A pedestrian route to modeling atomic processes

Jul 4, 2025, 2:00 PM
30m
Invited Speaker Atomic and molecular spectroscopy, photo-induced processes Spectroscopy 3 + Ultracold 4

Speaker

Stephan Fritzsche (HI Jena)

Description

Detailed information about atomic excitation and decay processes are urgently required in many research fields in physics, science and elsewhere, from astro physics to (atomic) spectroscopy and metrology, to the development of light sources, and up to material science, to recall just a few of them [1]. More often than not, this information need to be obtained from atomic computations that are able to provide reliable data on demand. With the Jena Atomic Calculator (JAC), I have developed a relativistic structure code for the computation of atomic amplitudes, properties processed which is suitable for (most) open-shell atoms and ions across the periodic table [2,3].
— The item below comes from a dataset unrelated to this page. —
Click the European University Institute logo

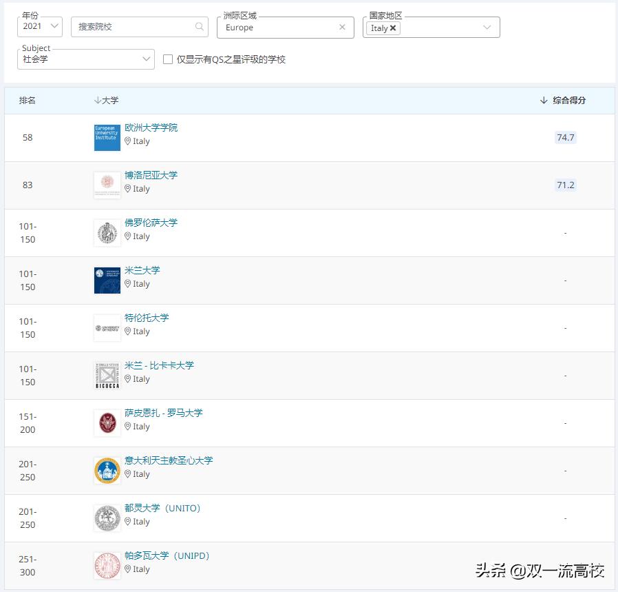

In this talk, I explain a "pedestrian" route to modeling many, if not most, of these processes [4]. Apart from the frequently employed excitation and (auto-) ionization of atoms and ions, this includes rare processes, such as the collective Auger decay [5] or hyperfine-induced transitions. This route has been found helpful and equally accessible to working spectroscopists, theoreticians as well as code developers.

[1] S. Fritzsche, P. Palmeri and S. Schippers, Symmetry 13, 520 (2021)
[2] S. Fritzsche, Comp. Phys. Commun. 240, 1 (2019).
[3] https://github.com/OpenJAC/JAC.jl
[4] S. Fritzsche et al., Eur. J. Phys. D 78, 75 (2024).
[5] Y. Hikosaka and S. Fritzsche, PRL, in print (2025).